As marches in El Salvador today call attention to the negative effects of the Dominican Republic-Central America Free Trade Agreement (DR-CAFTA), social organizations in Costa Rica struggle to prevent a similar sequence of events in their country. Tens of thousands of Costa Ricans participated Monday in a peaceful protest against the DR-CAFTA in the capital city of San José, with parallel marches taking place across the country.
Costa Rica is the only country signed on to the DR-CAFTA that has not yet ratified the agreement. A broad sector of civil society, gathered under the National Front of Support to the Struggle Against the FTA, calls for the legislature to drop the trade agreement for a future “forged on a development model that does honor to our best democratic, civil and pacifist traditions.”
Opponents of the DR-CAFTA—among them workers from the nationalized telecommunications and insurance agencies, representatives from the public universities, teachers, farmers, fishermen, and students—foresee serious negative impacts for Costa Rica’s economy and quality of life if the treaty were to become law.
In El Salvador, the first country to implement the DR-CAFTA on March 1, 2006, similar fears have become reality.

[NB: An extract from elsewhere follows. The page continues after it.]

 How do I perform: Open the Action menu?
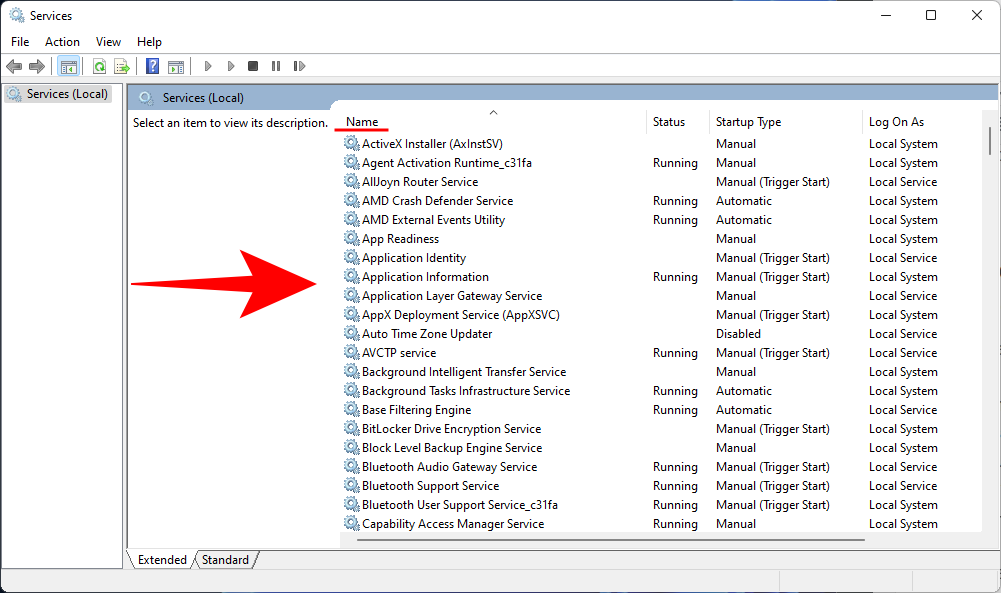(62, 41)
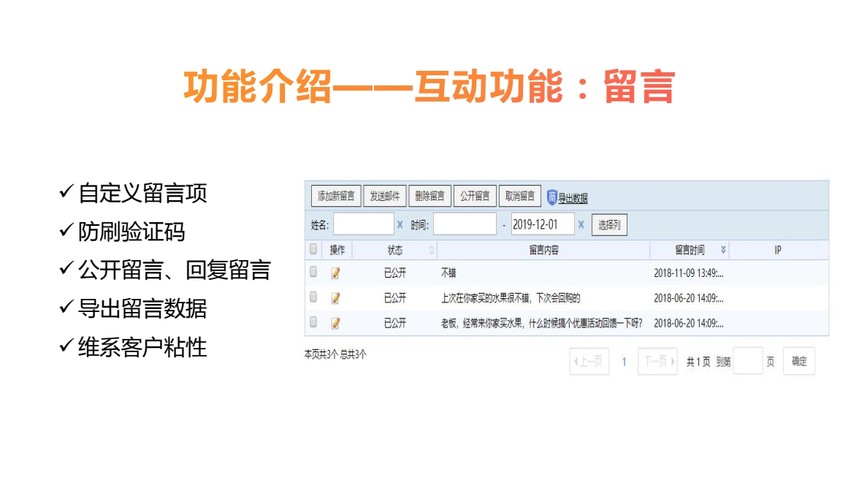Click edit icon for the 下次会回购 message
The image size is (859, 483).
pos(336,298)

Press reports from El Salvador show that between 2005 and 2006 El Salvador’s trade deficit increased by 24%. An estimated 93,000 jobs have been lost in the agricultural sector in the past year as farmers are unable to compete with heavily subsidized United States imports.

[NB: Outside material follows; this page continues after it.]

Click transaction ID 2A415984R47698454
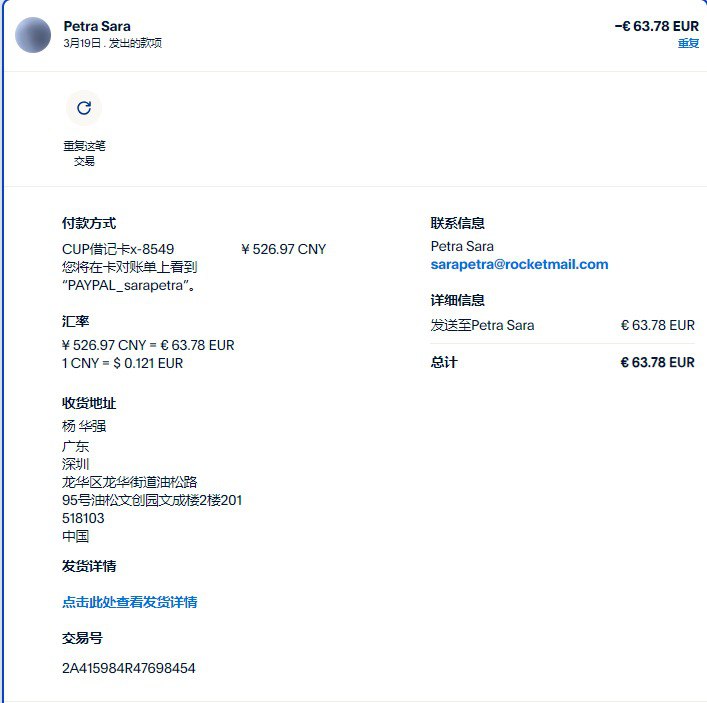This screenshot has width=707, height=703. (129, 668)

“While a flood of U.S. imports is devastating the agricultural sector, an estimated 60,000 families in the urban informal sector are being hit just as hard by intellectual protectionism ushered in by DR-CAFTA,” said Emily Carpenter of US-El Salvador Sister Cities.

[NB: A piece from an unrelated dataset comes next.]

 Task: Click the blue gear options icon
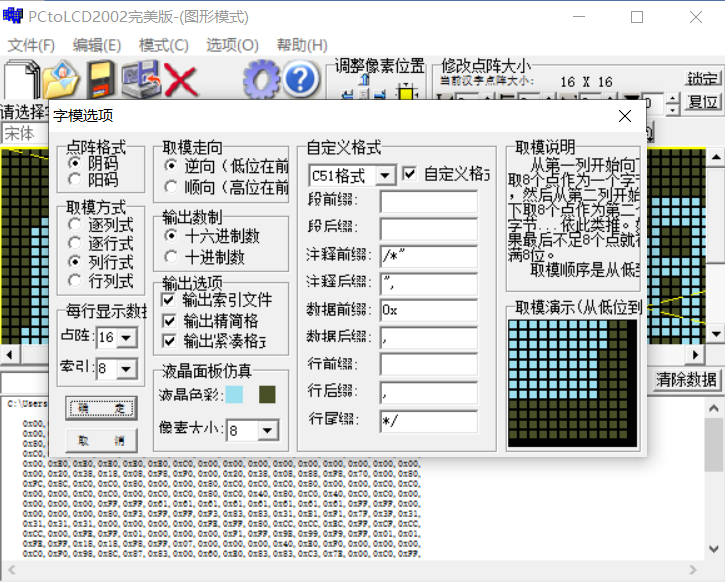[261, 79]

Civil society organizations in Central America and the United States have pledged to continue monitoring the social and economic implications of the DR-CAFTA, as producers, vendors, and citizens struggle to cope with its effects. The Stop CAFTA Coalition, based in the United States, has released a detailed monitoring report of the DR-CAFTA’s first year, available at www.stopcafta.org, and plans to release a second monitoring report later this year.